WASHINGTON (AP) - The nation’s premier research agency plans to open a new center this fall to spur creation of medications because of concern that exciting discoveries aren’t being turned into treatments fast enough.
The plan is on track despite the increasingly likely prospect of budget cuts for the venerable National Institutes of Health, agency chief Dr. Francis Collins said Wednesday.
The idea: Do more of the risky early-stage research into promising compounds that drug companies are increasingly reluctant to invest in. It’s a period called “the valley of death” because so many of those early experiments fail.
“The valley of death needs to become a valley that leads to life,” Collins told reporters. “The time is right even in a difficult budget environment, maybe especially in a difficult budget environment.”
That kind of drug-related research isn’t new for the NIH. The cancer drug taxol and AIDS drug AZT, for example, originated from NIH work, Collins noted, and agency researchers have 550 projects under way devoted to various medications, vaccines or medical devices. He cited recent research that found 20 percent of innovative new medications that hit the market in recent years originated from NIH-funded research _ as the drug industry’s own research productivity has declined.

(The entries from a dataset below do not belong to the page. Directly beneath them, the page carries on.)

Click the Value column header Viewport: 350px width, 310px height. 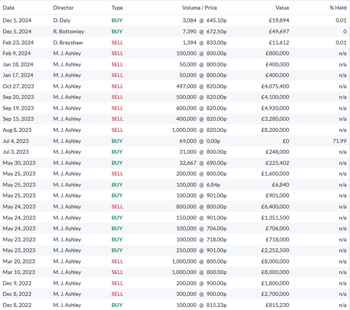coord(282,8)
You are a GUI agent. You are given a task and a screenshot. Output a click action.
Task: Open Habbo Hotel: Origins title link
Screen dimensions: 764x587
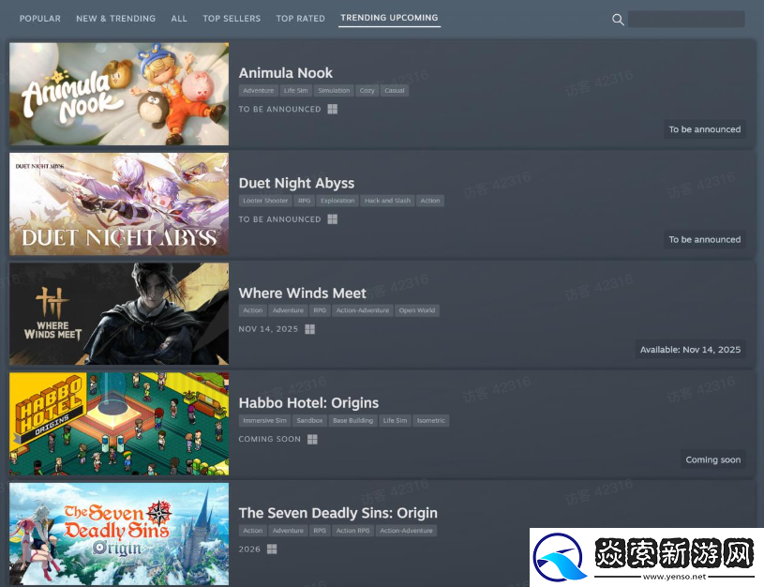click(x=308, y=403)
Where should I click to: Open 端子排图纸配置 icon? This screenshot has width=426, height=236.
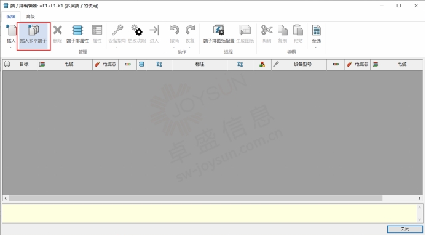219,30
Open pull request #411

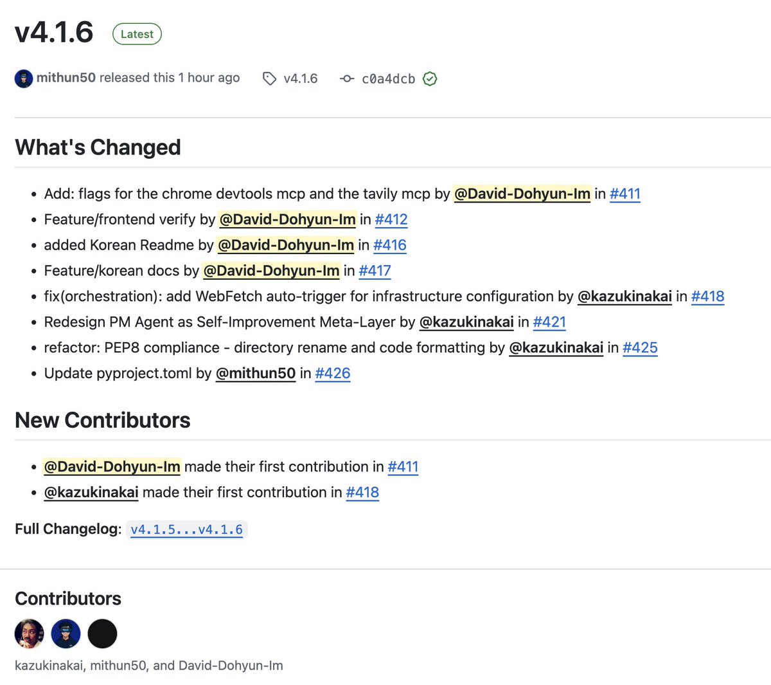(625, 194)
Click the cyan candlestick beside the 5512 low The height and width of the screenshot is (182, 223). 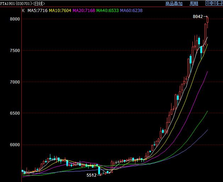pyautogui.click(x=99, y=170)
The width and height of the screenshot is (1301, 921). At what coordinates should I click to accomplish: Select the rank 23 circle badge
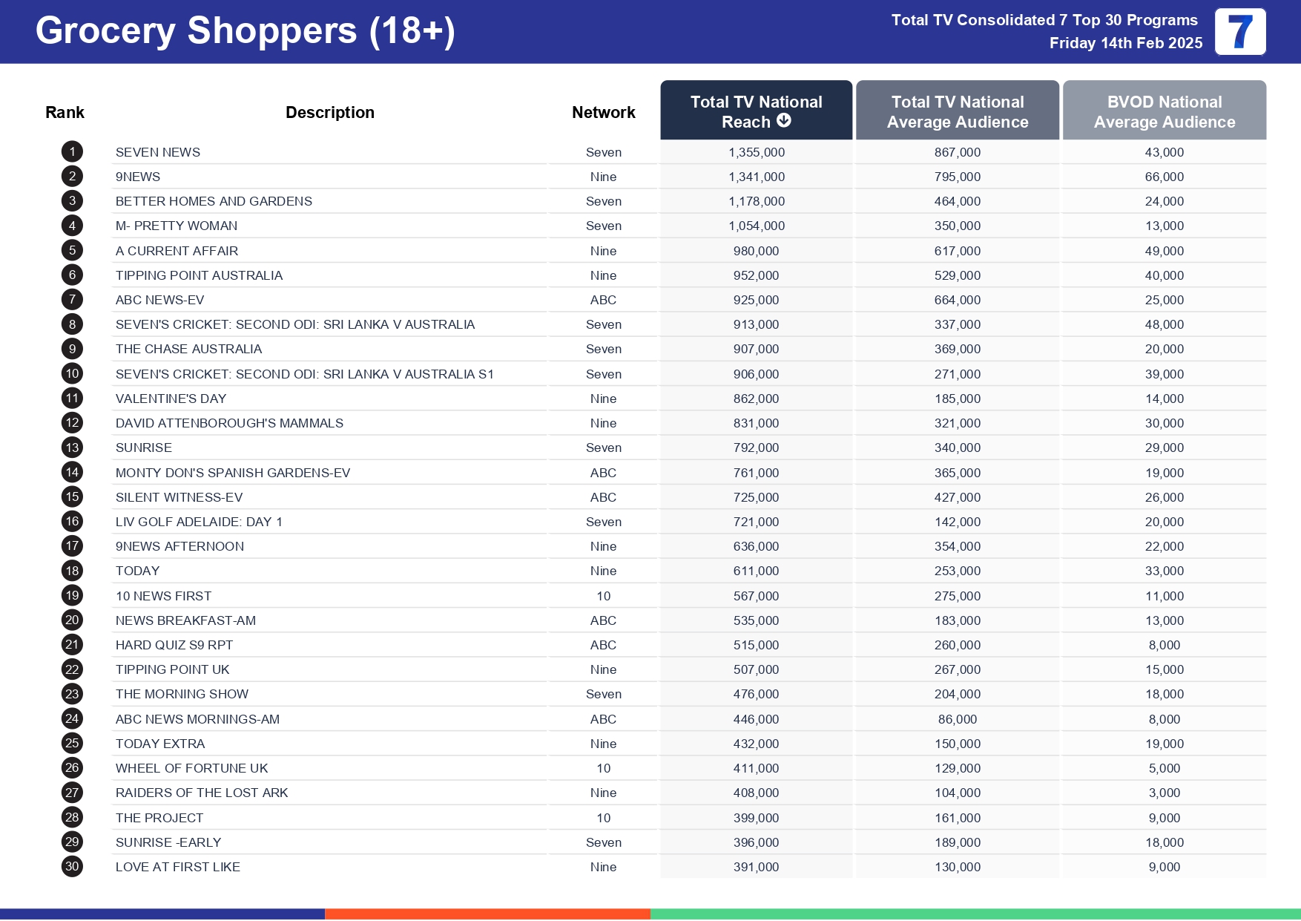pyautogui.click(x=72, y=694)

The National Center for Advancing Translational Sciences would bring much of NIH’s current drug development research _ about $700 million worth, from a $30 billion budget _ under one roof so scientists could better collaborate, Collins said. It also will explore new techniques to predict, for instance, which experimental medications will be safe enough to test in people faster than is done today.
“This is not an effort to turn NIH into a drug-development company,” Collins stressed. “The idea is to … move projects just far enough along for them to be attractive to commercial investment.”
The plan has drawn some objections by researchers and others concerned about the dismantling of another NIH center at the same time, projects that Collins said will be taken over by other parts of the agency.
But some high-profile patient advocacy groups are praising the change. Fewer than 200 of 7,000 rare diseases have an available therapy, said James O’Leary of the Genetic Alliance.
“That’s just too slow,” he said. “This translational medicine focus is critical to the mission of NIH.”
The Bethesda, Md.-based NIH plans to open the center Oct. 1.